- _Work request_: Once the data has been read, restate all of it exactly.

(Records drawn from a dataset)
▬▬▬

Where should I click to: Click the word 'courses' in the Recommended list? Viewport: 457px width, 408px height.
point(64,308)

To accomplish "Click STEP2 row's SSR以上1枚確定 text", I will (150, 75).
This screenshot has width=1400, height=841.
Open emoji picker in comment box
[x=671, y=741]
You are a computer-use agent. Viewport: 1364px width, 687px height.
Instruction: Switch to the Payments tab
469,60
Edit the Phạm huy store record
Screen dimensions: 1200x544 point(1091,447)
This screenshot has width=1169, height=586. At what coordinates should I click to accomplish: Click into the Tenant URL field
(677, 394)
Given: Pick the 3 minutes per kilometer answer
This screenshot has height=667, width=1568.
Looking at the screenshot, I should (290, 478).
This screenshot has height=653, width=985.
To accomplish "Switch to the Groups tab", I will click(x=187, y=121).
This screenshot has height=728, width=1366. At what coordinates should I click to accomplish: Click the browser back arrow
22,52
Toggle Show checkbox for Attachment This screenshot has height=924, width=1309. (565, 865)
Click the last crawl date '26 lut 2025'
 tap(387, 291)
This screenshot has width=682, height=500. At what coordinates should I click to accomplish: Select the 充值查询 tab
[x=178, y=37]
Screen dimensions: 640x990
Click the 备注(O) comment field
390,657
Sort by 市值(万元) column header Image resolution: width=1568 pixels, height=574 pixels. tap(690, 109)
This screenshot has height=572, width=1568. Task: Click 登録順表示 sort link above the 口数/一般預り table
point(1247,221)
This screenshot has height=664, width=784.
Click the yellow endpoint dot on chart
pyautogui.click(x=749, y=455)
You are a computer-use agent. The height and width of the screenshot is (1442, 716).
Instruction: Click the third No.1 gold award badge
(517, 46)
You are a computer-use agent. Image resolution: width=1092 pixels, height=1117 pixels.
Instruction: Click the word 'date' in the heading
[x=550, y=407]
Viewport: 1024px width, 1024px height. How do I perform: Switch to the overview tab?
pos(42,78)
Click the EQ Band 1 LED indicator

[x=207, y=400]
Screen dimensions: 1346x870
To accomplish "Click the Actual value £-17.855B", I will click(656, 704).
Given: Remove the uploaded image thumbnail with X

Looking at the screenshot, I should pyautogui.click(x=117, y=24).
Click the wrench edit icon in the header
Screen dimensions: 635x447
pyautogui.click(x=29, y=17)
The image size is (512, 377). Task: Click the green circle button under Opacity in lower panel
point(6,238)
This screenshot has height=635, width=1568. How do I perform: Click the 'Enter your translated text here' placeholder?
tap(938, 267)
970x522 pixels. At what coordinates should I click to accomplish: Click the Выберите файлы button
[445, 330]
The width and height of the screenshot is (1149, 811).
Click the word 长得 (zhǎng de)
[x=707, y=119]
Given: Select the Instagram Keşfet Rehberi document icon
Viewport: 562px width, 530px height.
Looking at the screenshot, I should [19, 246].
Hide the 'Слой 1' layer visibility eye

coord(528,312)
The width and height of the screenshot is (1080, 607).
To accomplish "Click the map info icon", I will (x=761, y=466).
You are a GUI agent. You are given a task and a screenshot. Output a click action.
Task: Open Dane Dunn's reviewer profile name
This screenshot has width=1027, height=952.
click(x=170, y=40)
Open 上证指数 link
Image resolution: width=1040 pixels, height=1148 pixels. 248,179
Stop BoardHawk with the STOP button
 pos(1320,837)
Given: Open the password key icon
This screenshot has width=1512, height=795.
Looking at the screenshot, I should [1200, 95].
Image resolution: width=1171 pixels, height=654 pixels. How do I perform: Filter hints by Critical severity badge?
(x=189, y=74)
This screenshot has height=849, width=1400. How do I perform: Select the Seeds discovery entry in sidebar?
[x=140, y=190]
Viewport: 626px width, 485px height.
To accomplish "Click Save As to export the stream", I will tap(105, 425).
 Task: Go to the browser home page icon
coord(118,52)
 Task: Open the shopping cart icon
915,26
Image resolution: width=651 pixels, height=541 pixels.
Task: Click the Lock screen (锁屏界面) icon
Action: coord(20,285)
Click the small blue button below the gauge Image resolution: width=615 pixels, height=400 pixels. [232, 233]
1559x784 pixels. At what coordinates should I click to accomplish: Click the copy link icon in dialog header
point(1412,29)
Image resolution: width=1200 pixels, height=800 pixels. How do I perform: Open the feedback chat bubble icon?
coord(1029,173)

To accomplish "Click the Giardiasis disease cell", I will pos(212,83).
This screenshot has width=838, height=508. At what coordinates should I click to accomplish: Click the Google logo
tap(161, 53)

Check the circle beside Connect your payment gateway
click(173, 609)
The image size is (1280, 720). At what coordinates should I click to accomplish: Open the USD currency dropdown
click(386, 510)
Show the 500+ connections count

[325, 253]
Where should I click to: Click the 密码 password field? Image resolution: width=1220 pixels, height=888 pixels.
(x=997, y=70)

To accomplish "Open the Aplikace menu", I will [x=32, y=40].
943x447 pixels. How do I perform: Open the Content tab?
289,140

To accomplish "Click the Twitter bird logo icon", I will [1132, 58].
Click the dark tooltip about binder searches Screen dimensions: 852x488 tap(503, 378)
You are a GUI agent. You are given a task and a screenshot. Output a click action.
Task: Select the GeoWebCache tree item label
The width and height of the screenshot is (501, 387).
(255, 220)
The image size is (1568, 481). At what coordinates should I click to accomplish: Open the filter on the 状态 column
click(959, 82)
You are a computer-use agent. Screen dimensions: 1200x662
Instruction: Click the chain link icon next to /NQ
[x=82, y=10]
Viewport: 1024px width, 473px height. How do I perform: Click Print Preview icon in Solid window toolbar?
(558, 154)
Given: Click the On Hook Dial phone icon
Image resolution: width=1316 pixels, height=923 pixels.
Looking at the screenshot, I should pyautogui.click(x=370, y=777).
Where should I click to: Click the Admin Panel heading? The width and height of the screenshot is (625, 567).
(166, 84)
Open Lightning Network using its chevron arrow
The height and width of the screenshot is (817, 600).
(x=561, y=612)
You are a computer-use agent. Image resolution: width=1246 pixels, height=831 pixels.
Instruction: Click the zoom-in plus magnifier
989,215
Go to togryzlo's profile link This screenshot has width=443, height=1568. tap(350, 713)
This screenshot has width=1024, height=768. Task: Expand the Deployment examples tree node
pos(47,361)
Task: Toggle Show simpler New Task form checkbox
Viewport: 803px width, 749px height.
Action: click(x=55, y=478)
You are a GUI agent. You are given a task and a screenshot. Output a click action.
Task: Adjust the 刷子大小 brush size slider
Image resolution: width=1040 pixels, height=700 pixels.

▬▬▬

- _Answer to the exercise_:
Where should I click to: Click the word 'courses' in the Recommended list? Viewport: 457px width, 408px height.
point(64,308)

To accomplish "Click STEP2 row's SSR以上1枚確定 text", I will (150, 75).
This screenshot has width=1400, height=841.
Open emoji picker in comment box
[x=671, y=741]
You are a computer-use agent. Viewport: 1364px width, 687px height.
Instruction: Switch to the Payments tab
469,60
Edit the Phạm huy store record
Screen dimensions: 1200x544 point(1091,447)
This screenshot has width=1169, height=586. At what coordinates should I click to accomplish: Click into the Tenant URL field
(677, 394)
Given: Pick the 3 minutes per kilometer answer
This screenshot has height=667, width=1568.
Looking at the screenshot, I should (290, 478).
This screenshot has height=653, width=985.
To accomplish "Switch to the Groups tab", I will click(x=187, y=121).
This screenshot has height=728, width=1366. At what coordinates should I click to accomplish: Click the browser back arrow
22,52
Toggle Show checkbox for Attachment This screenshot has height=924, width=1309. (565, 865)
Click the last crawl date '26 lut 2025'
 tap(387, 291)
This screenshot has width=682, height=500. At what coordinates should I click to accomplish: Select the 充值查询 tab
[x=178, y=37]
Screen dimensions: 640x990
Click the 备注(O) comment field
390,657
Sort by 市值(万元) column header Image resolution: width=1568 pixels, height=574 pixels. tap(690, 109)
This screenshot has height=572, width=1568. Task: Click 登録順表示 sort link above the 口数/一般預り table
point(1247,221)
This screenshot has height=664, width=784.
Click the yellow endpoint dot on chart
pyautogui.click(x=749, y=455)
You are a computer-use agent. The height and width of the screenshot is (1442, 716).
Instruction: Click the third No.1 gold award badge
(517, 46)
You are a computer-use agent. Image resolution: width=1092 pixels, height=1117 pixels.
Instruction: Click the word 'date' in the heading
[x=550, y=407]
Viewport: 1024px width, 1024px height. How do I perform: Switch to the overview tab?
pos(42,78)
Click the EQ Band 1 LED indicator

[x=207, y=400]
Screen dimensions: 1346x870
To accomplish "Click the Actual value £-17.855B", I will click(656, 704).
Given: Remove the uploaded image thumbnail with X

Looking at the screenshot, I should pyautogui.click(x=117, y=24).
Click the wrench edit icon in the header
Screen dimensions: 635x447
pyautogui.click(x=29, y=17)
The image size is (512, 377). Task: Click the green circle button under Opacity in lower panel
point(6,238)
This screenshot has height=635, width=1568. How do I perform: Click the 'Enter your translated text here' placeholder?
tap(938, 267)
970x522 pixels. At what coordinates should I click to accomplish: Click the Выберите файлы button
[445, 330]
The width and height of the screenshot is (1149, 811).
Click the word 长得 (zhǎng de)
[x=707, y=119]
Given: Select the Instagram Keşfet Rehberi document icon
Viewport: 562px width, 530px height.
Looking at the screenshot, I should [19, 246].
Hide the 'Слой 1' layer visibility eye

coord(528,312)
The width and height of the screenshot is (1080, 607).
To accomplish "Click the map info icon", I will (x=761, y=466).
You are a GUI agent. You are given a task and a screenshot. Output a click action.
Task: Open Dane Dunn's reviewer profile name
This screenshot has width=1027, height=952.
click(x=170, y=40)
Open 上证指数 link
Image resolution: width=1040 pixels, height=1148 pixels. 248,179
Stop BoardHawk with the STOP button
 pos(1320,837)
Given: Open the password key icon
This screenshot has width=1512, height=795.
Looking at the screenshot, I should [1200, 95].
Image resolution: width=1171 pixels, height=654 pixels. How do I perform: Filter hints by Critical severity badge?
(x=189, y=74)
This screenshot has height=849, width=1400. How do I perform: Select the Seeds discovery entry in sidebar?
[x=140, y=190]
Viewport: 626px width, 485px height.
To accomplish "Click Save As to export the stream", I will tap(105, 425).
 Task: Go to the browser home page icon
coord(118,52)
 Task: Open the shopping cart icon
915,26
Image resolution: width=651 pixels, height=541 pixels.
Task: Click the Lock screen (锁屏界面) icon
Action: coord(20,285)
Click the small blue button below the gauge Image resolution: width=615 pixels, height=400 pixels. [232, 233]
1559x784 pixels. At what coordinates should I click to accomplish: Click the copy link icon in dialog header
point(1412,29)
Image resolution: width=1200 pixels, height=800 pixels. How do I perform: Open the feedback chat bubble icon?
coord(1029,173)

To accomplish "Click the Giardiasis disease cell", I will pos(212,83).
This screenshot has width=838, height=508. At what coordinates should I click to accomplish: Click the Google logo
tap(161, 53)

Check the circle beside Connect your payment gateway
click(173, 609)
The image size is (1280, 720). At what coordinates should I click to accomplish: Open the USD currency dropdown
click(386, 510)
Show the 500+ connections count

[325, 253]
Where should I click to: Click the 密码 password field? Image resolution: width=1220 pixels, height=888 pixels.
(x=997, y=70)

To accomplish "Open the Aplikace menu", I will [x=32, y=40].
943x447 pixels. How do I perform: Open the Content tab?
289,140

To accomplish "Click the Twitter bird logo icon", I will [1132, 58].
Click the dark tooltip about binder searches Screen dimensions: 852x488 tap(503, 378)
You are a GUI agent. You are given a task and a screenshot. Output a click action.
Task: Select the GeoWebCache tree item label
The width and height of the screenshot is (501, 387).
(255, 220)
The image size is (1568, 481). At what coordinates should I click to accomplish: Open the filter on the 状态 column
click(959, 82)
You are a computer-use agent. Screen dimensions: 1200x662
Instruction: Click the chain link icon next to /NQ
[x=82, y=10]
Viewport: 1024px width, 473px height. How do I perform: Click Print Preview icon in Solid window toolbar?
(558, 154)
Given: Click the On Hook Dial phone icon
Image resolution: width=1316 pixels, height=923 pixels.
Looking at the screenshot, I should pyautogui.click(x=370, y=777).
Where should I click to: Click the Admin Panel heading? The width and height of the screenshot is (625, 567).
(166, 84)
Open Lightning Network using its chevron arrow
The height and width of the screenshot is (817, 600).
(x=561, y=612)
You are a computer-use agent. Image resolution: width=1246 pixels, height=831 pixels.
Instruction: Click the zoom-in plus magnifier
989,215
Go to togryzlo's profile link This screenshot has width=443, height=1568. tap(350, 713)
This screenshot has width=1024, height=768. Task: Expand the Deployment examples tree node
pos(47,361)
Task: Toggle Show simpler New Task form checkbox
Viewport: 803px width, 749px height.
Action: click(x=55, y=478)
You are a GUI agent. You are given a task and a screenshot. Output a click action.
Task: Adjust the 刷子大小 brush size slider
Image resolution: width=1040 pixels, height=700 pixels.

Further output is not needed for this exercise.